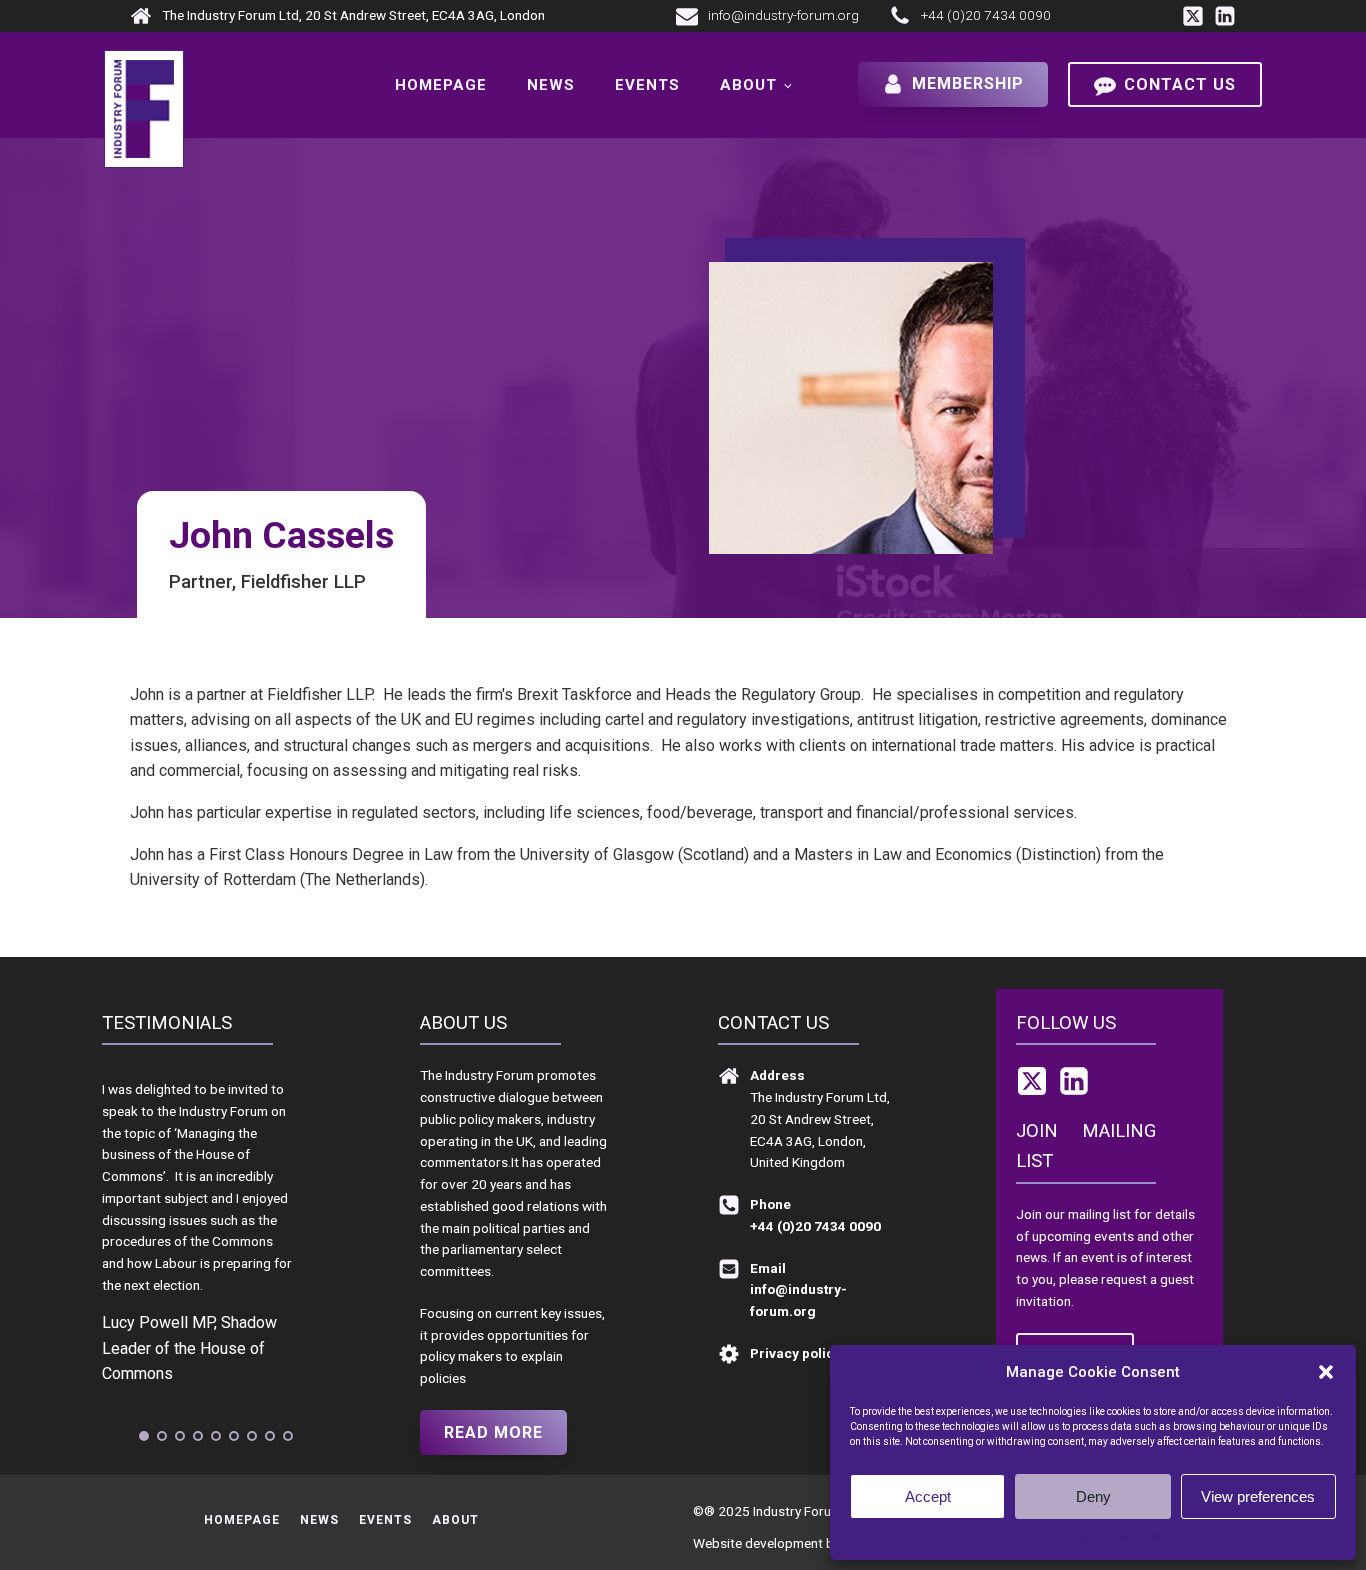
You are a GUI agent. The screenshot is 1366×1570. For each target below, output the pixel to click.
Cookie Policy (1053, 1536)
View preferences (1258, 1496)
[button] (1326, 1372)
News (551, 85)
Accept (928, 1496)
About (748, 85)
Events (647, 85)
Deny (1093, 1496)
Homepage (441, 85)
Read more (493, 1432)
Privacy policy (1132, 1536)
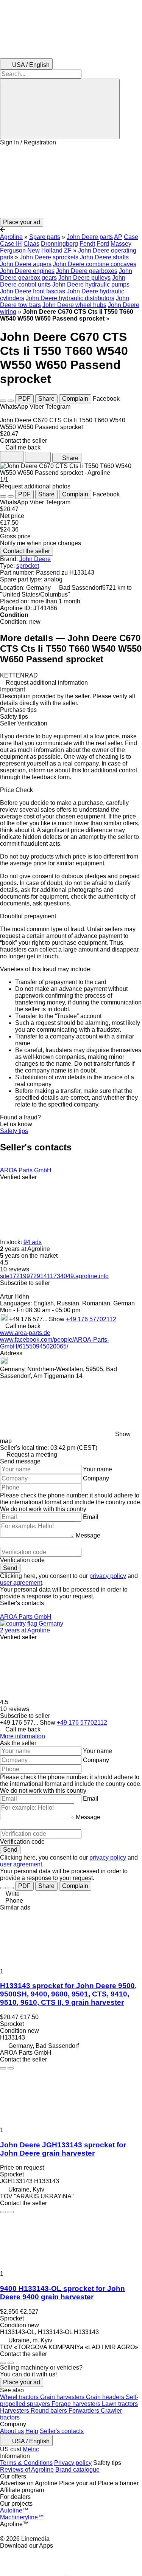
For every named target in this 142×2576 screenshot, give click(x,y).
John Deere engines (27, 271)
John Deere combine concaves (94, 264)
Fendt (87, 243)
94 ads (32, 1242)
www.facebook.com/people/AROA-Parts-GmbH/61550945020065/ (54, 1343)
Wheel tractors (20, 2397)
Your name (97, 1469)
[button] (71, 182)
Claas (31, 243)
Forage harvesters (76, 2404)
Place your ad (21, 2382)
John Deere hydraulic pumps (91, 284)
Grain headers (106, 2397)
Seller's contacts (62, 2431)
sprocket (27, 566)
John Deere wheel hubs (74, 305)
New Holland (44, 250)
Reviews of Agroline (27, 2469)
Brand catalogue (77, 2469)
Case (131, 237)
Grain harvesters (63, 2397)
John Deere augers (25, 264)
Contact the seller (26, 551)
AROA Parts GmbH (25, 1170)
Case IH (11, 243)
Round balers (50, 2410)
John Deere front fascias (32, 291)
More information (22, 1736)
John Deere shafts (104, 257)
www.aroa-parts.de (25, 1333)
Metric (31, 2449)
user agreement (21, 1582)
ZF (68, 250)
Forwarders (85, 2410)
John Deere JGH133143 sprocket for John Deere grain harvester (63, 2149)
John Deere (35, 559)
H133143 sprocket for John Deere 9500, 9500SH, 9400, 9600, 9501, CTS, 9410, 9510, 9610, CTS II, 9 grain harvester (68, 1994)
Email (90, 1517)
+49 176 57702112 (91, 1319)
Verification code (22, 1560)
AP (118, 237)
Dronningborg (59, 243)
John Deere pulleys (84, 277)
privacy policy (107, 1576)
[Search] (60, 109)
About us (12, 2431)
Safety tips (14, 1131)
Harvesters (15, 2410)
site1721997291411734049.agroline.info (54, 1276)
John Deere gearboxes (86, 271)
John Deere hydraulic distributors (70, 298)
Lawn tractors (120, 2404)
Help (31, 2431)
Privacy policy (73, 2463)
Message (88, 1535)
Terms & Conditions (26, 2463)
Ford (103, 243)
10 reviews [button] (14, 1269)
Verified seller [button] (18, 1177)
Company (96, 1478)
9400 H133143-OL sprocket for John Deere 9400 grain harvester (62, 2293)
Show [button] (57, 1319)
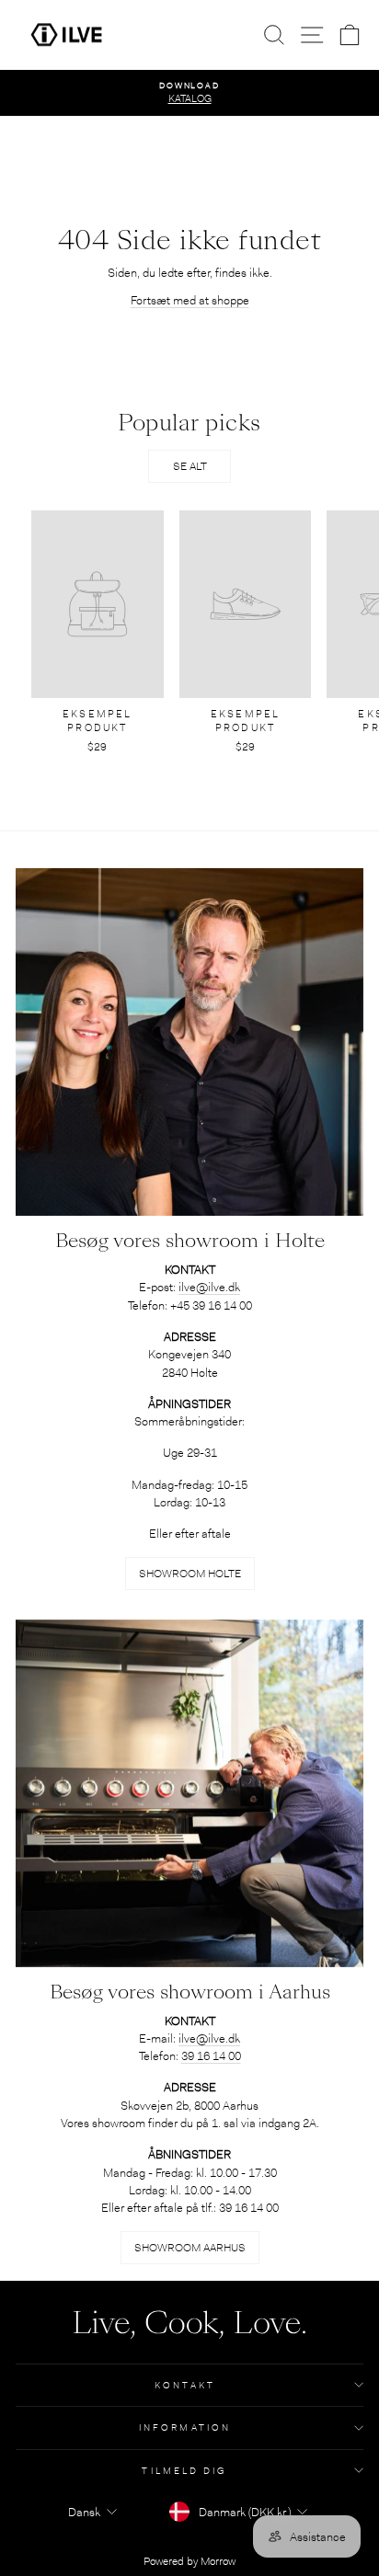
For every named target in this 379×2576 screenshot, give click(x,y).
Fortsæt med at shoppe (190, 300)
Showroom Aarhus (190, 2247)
* * *
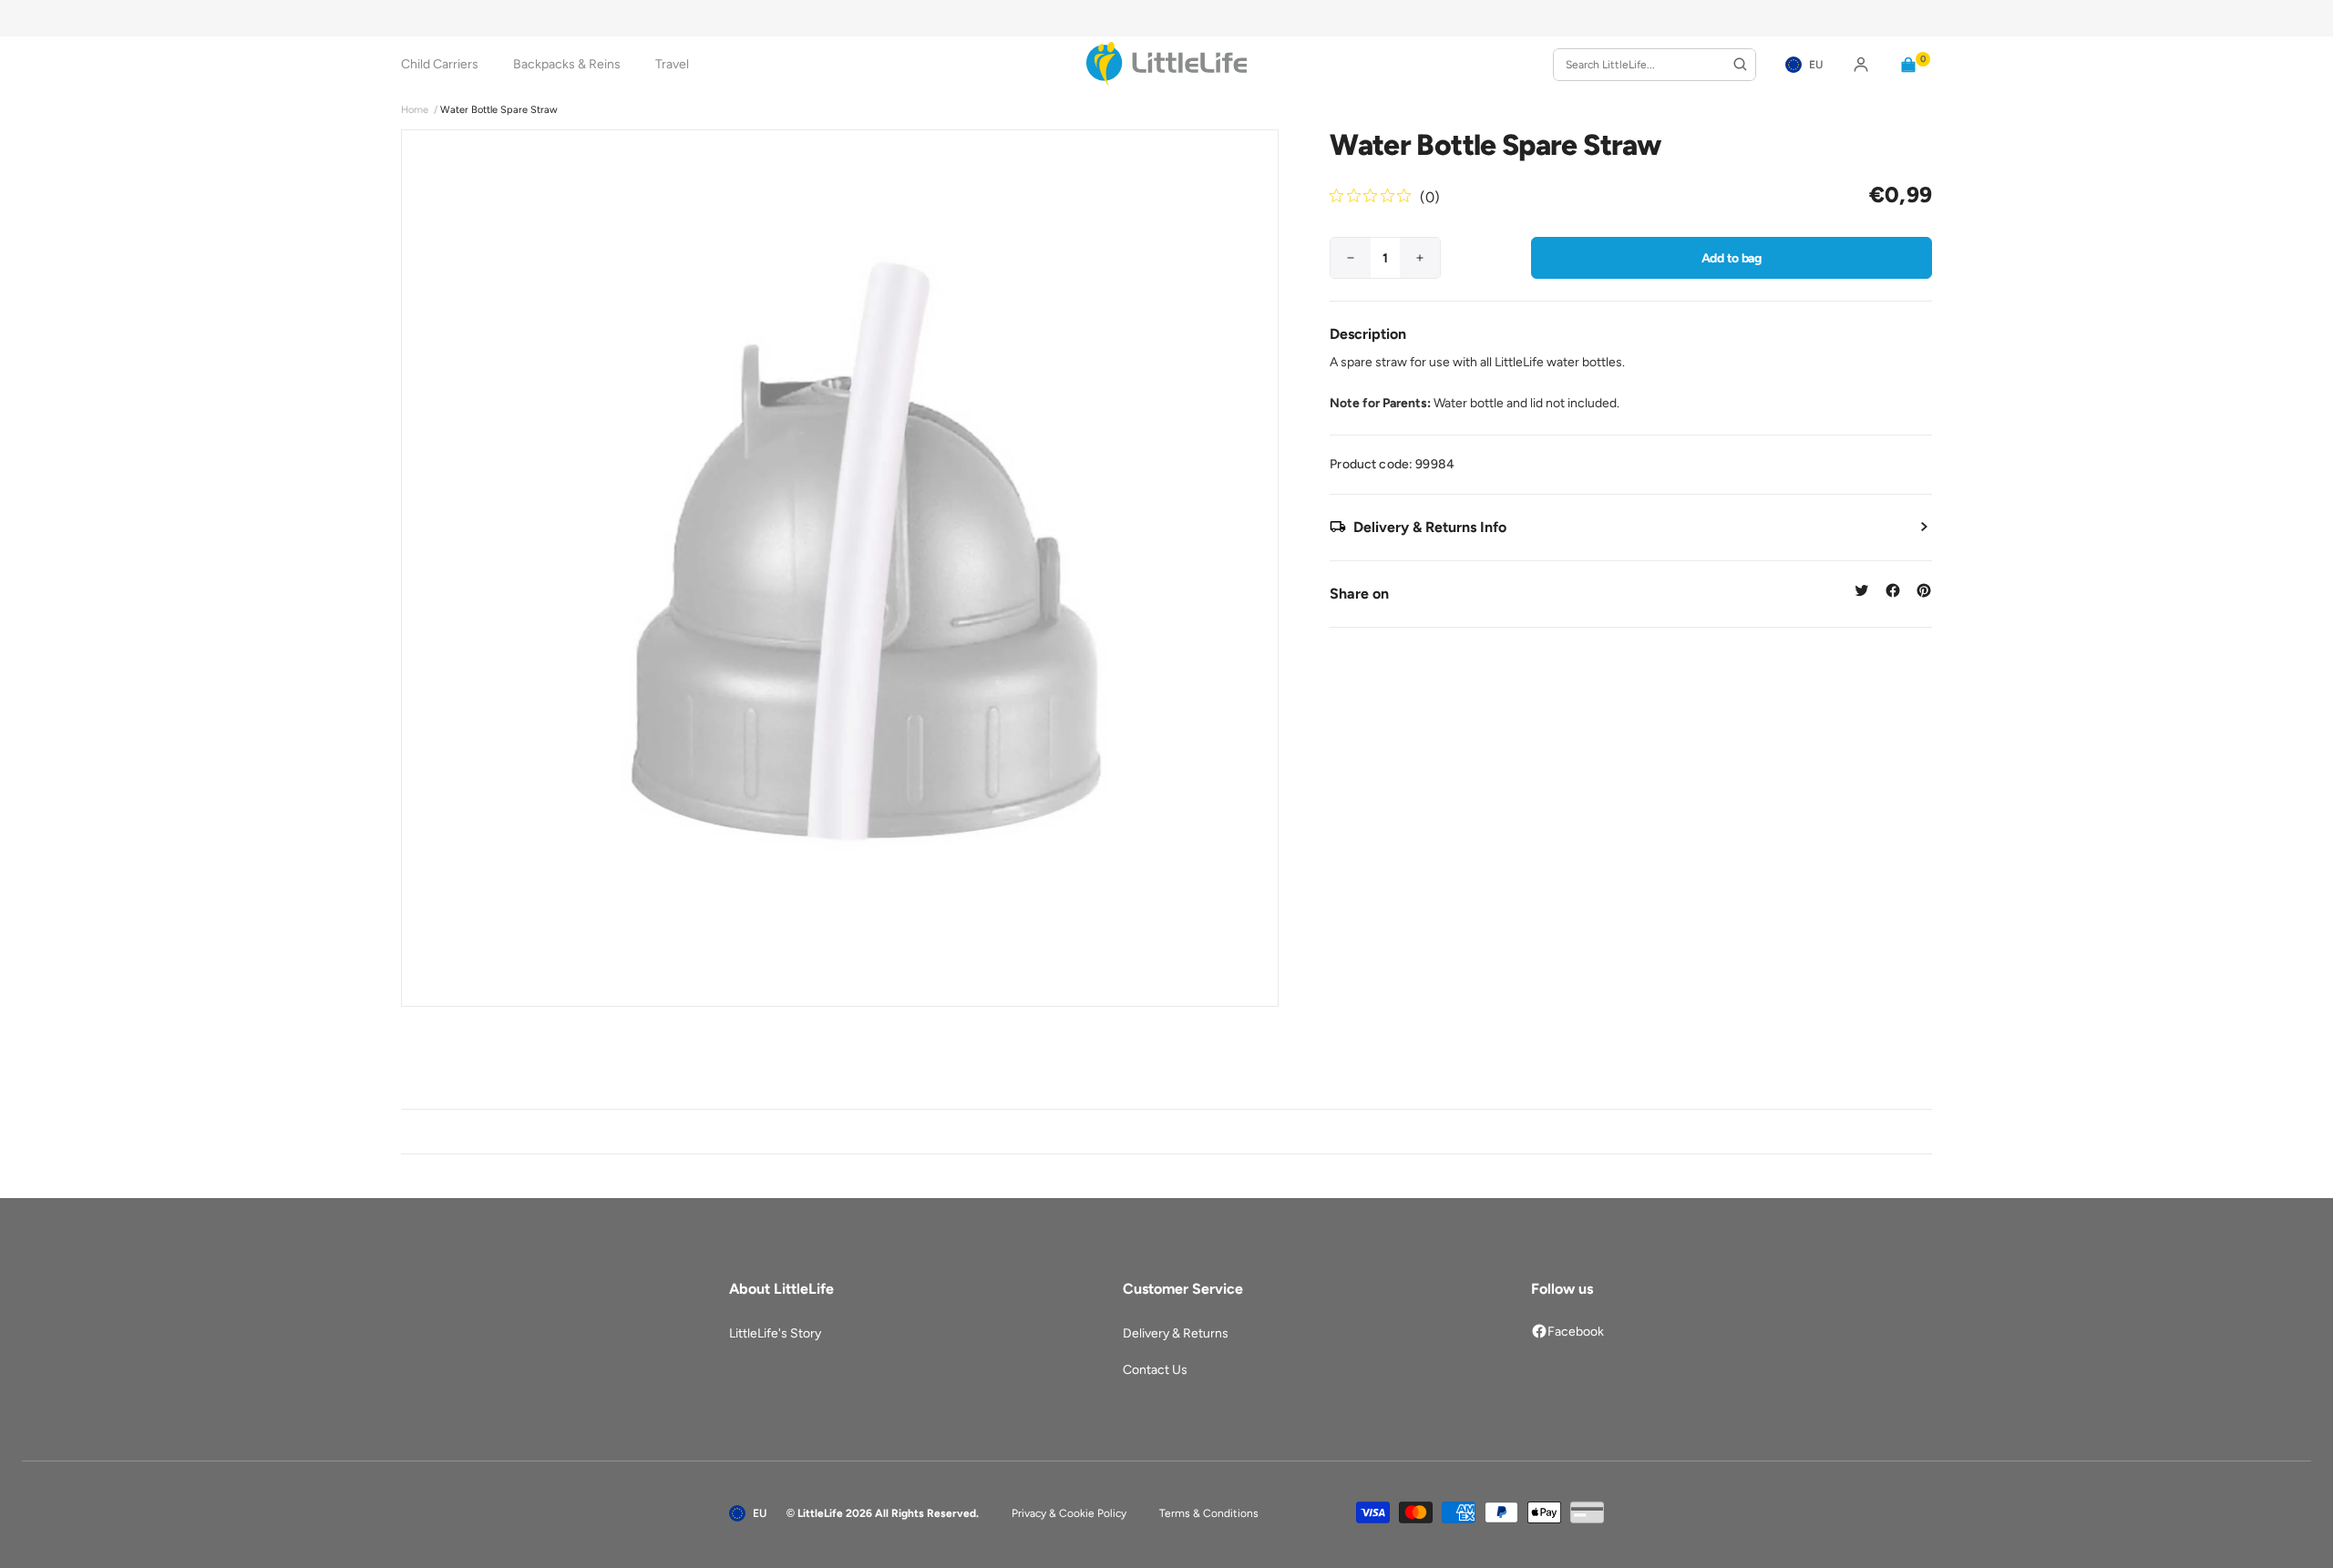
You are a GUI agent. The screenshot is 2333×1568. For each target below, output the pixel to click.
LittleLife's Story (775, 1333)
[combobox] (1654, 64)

[Task brief] Skipping every picture, transcribe exactly the lines above from the one containing "Lawn tractors (120, 2404)" through the one containing "Showroom Aarhus (190, 2247)", both included.

[Answer for this exercise]
Lawn tractors (120, 2404)
Help (31, 2431)
Privacy policy (73, 2463)
Message (88, 1535)
Terms & Conditions (26, 2463)
Ford (103, 243)
10 reviews [button] (14, 1269)
Verified seller [button] (18, 1177)
Company (96, 1478)
9400 H133143-OL sprocket for John Deere 9400 grain harvester (62, 2293)
Show [button] (57, 1319)
For every named target in this 379×2576 screenshot, give click(x,y).
Fortsæt med at shoppe (190, 300)
Showroom Aarhus (190, 2247)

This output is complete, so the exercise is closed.